_The input_
____
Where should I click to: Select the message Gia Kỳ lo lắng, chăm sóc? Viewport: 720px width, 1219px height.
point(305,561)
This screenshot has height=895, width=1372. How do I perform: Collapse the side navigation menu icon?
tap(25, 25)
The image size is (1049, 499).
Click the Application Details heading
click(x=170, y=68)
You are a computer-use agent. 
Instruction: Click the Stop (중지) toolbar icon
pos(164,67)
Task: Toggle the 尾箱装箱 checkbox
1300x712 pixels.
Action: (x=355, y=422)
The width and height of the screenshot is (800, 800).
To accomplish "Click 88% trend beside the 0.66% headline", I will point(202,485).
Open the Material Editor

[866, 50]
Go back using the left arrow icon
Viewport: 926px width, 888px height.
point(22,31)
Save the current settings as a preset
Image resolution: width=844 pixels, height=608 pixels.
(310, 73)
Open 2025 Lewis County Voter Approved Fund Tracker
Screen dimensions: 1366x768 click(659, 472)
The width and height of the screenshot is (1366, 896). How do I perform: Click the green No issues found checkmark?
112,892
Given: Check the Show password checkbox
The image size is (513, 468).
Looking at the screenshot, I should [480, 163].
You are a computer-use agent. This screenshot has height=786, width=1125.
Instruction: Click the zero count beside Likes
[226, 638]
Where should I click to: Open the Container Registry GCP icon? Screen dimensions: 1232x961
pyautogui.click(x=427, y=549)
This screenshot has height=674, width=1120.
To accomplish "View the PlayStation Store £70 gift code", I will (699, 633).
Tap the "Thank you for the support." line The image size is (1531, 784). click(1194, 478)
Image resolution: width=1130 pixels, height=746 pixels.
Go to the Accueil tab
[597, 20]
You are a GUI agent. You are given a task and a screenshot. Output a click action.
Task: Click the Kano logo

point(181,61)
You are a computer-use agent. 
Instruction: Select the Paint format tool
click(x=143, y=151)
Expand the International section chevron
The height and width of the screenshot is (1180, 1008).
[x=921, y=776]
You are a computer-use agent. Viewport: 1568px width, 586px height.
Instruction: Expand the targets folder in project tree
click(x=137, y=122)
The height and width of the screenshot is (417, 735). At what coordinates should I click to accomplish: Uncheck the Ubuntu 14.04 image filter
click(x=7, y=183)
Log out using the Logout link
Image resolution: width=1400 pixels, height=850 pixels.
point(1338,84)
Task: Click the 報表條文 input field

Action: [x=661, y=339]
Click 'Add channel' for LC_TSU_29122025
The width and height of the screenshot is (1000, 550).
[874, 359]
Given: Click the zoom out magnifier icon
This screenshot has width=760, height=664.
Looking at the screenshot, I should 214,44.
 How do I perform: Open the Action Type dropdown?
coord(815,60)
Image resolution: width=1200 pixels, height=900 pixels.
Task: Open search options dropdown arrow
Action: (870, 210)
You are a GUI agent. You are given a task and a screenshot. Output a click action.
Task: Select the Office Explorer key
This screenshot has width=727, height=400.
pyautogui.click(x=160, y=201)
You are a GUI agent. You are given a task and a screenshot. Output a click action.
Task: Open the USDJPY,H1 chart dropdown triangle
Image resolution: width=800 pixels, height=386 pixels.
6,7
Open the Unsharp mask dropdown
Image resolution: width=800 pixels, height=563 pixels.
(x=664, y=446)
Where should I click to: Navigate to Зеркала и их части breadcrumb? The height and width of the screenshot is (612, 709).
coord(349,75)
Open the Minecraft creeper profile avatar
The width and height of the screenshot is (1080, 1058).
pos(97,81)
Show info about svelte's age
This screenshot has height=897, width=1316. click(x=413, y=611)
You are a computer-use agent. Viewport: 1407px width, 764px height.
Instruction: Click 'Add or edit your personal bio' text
____
_Task objective_
Going down the listing above, begin printing at the line with "Open the Minecraft creeper profile avatar" and finish with the line with "You are a computer-use agent. Viewport: 1407px", exactly as they appear.

_Solution_
Open the Minecraft creeper profile avatar
The width and height of the screenshot is (1080, 1058).
pos(97,81)
Show info about svelte's age
This screenshot has height=897, width=1316. click(x=413, y=611)
You are a computer-use agent. Viewport: 1407px width, 764px height.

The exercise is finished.